**YOUR OBJECTIVE:**
Everything in the listing below needs restating exactly, apart from the pictures.

**MATERIAL FOR THE TASK:**
---*---

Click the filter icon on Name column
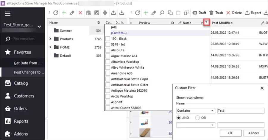 (x=206, y=23)
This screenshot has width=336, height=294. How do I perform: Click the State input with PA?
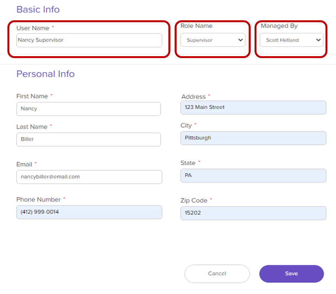pos(253,175)
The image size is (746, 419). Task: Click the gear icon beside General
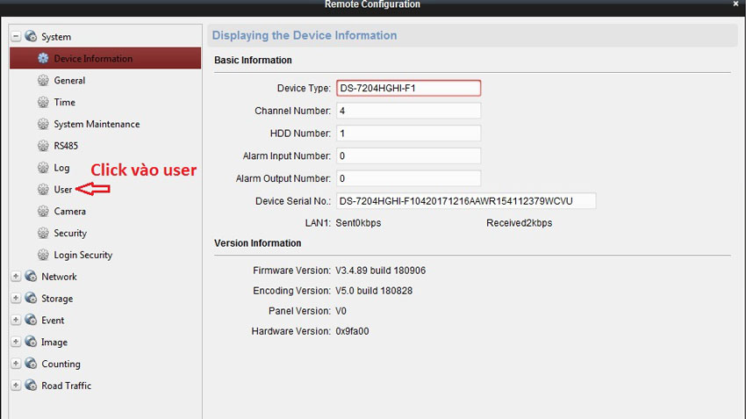pyautogui.click(x=43, y=80)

---*---

**TASK RESULT:**
Click the filter icon on Name column
 (x=206, y=23)
This screenshot has width=336, height=294. How do I perform: Click the State input with PA?
pos(253,175)
The image size is (746, 419). Task: Click the gear icon beside General
pyautogui.click(x=43, y=80)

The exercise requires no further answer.